Adolescentes fumam maconha livremente em praça da região centro-sul de BH

Jornal O Estado de Minas
Os garotos, que aparentam ter entre 11 e 13 anos, foram flagrados fumando na Praça do Papa, no Bairro Mangabeiras. Relatório do CIA-BH revelou que a regional é a que mais apresenta ocorrências de tráfico e uso de drogas na cidade
Rodrigo Melo

Adolescente compartilham cigarro de maconha na Praça do Papa, nesta segunda-feira

Três adolescentes foram flagrados fumando maconha durante a tarde desta segunda-feira, na Praça do Papa, no Bairro Mangabeiras, Região Centro-Sul de Belo Horizonte. Os garotos, que aparentam ter entre 11 e 13 anos, sentaram na grama, enrolaram e compartilharam a droga sem se preocuparem em ser apreendidos. A regional é a que mais apresentou ocorrências de tráfico de drogas por adolescentes na capital, em 2014. O uso de drogas teve o terceiro maior índice.

De acordo com o relatório anual, divulgado pelo Centro Integrado de Atendimento ao Adolescente Autor de Ato Infracional de Belo Horizonte (CIA-BH), quase 10 mil adolescentes acusados de cometer algum tipo de ato infracional deram entrada na instituição em 2014. O uso de drogas foi o motivo da entrada de quase 12% dos adolescentes no CIA-BH. A infração foi a terceira mais cometida no ano, atrás apenas de roubos (15%) e tráfico de drogas (25%). A região Centro-Sul foi o cenário de 20% das ações.

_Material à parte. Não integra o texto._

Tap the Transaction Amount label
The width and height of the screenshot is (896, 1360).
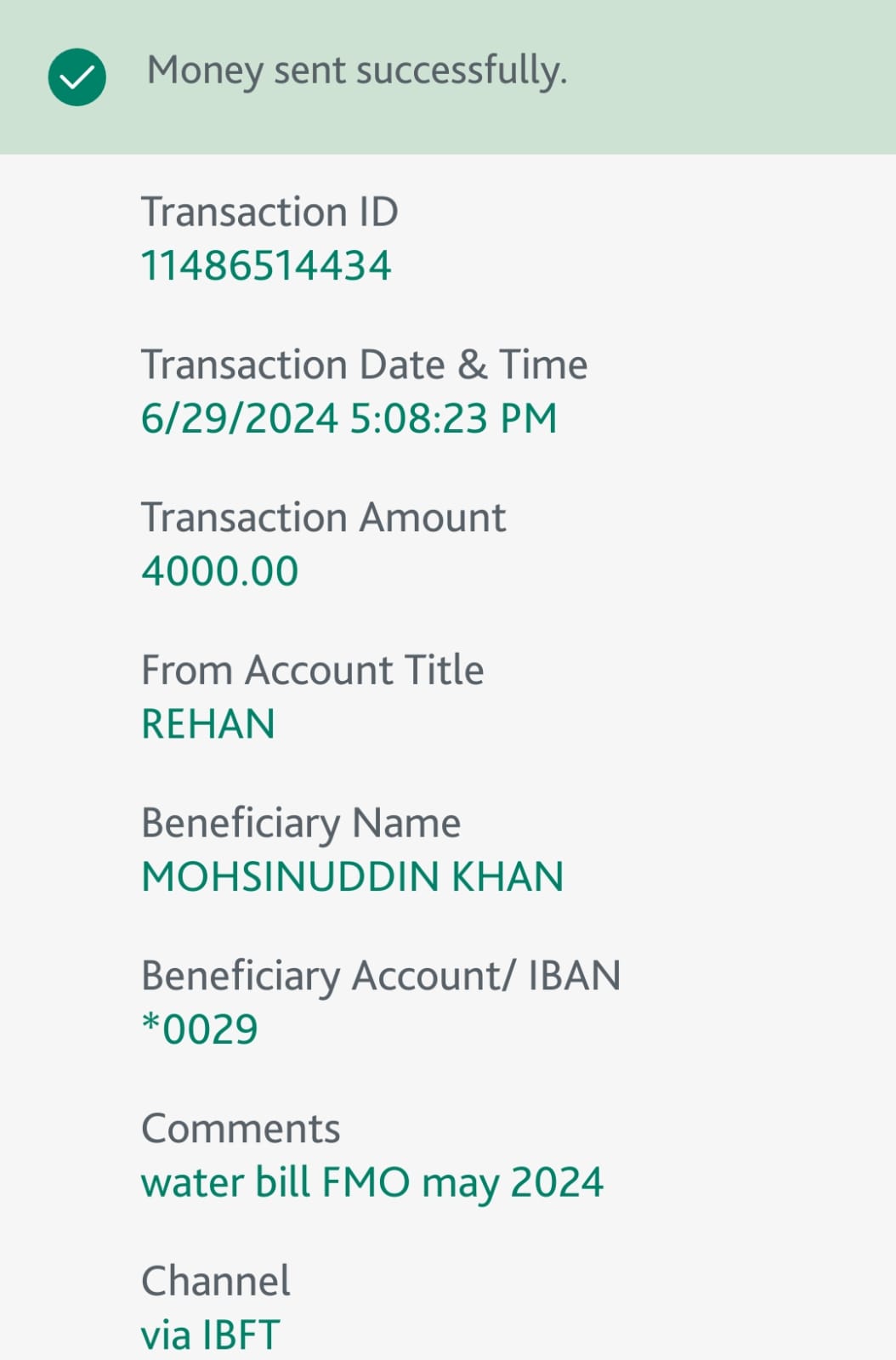coord(323,518)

O relatório apresenta também a evolução de atos violentos (roubo, estupro e homicídio), porte armas e tráfico de drogas, em comparação com os últimos cinco anos (2009/2013). Comparando às ocorrências de 2013, a única que teve redução no número de ocorrências foram os homicídios. O tráfico de drogas, que tinha sofrido reduções nos últimos três relatórios (2011/2013), saltou de 1.645 ocorrências para 2.278.

Entre as 11 opções de distribuição dos locais para identificar as regionais onde as ações foram cometidas, a Centro-Sul foi a que mais contabilizou ocorrências, representando 20% dos casos. As regionais Noroeste e Oeste vêm na sequência, com 11% cada.

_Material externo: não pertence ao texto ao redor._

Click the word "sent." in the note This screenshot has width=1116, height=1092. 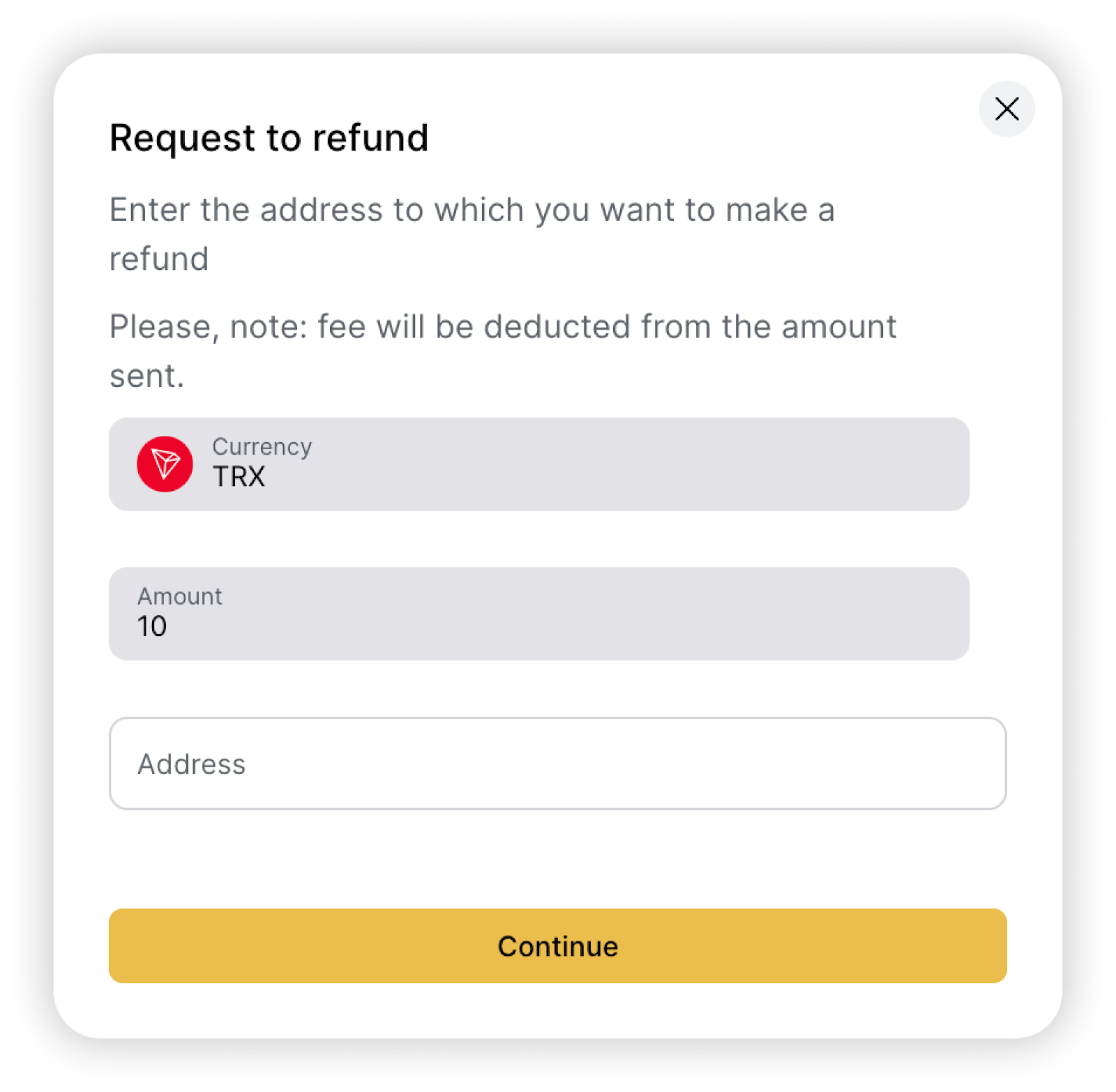(147, 376)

O relatório traz ainda informações sobre o local de residência dos adolescentes, o nível de escolaridade, a distribuição das entradas ao longo da semana, entre outros dados. Neste ano, o documento traz também mapas que apontam a incidência de tipos de crime por área na cidade.

A reportagem do tentou entrar em contato com o Conselho Tutelar da regional Centro-Sul e a Divisão de Orientação e Proteção à Criança e ao Adolescente (Dopcad-MG), mas as ligações não foram atendidas. Já na Vara da Infância e Juventude da Comarca de Belo Horizonte, não havia ninguém para comentar o assunto.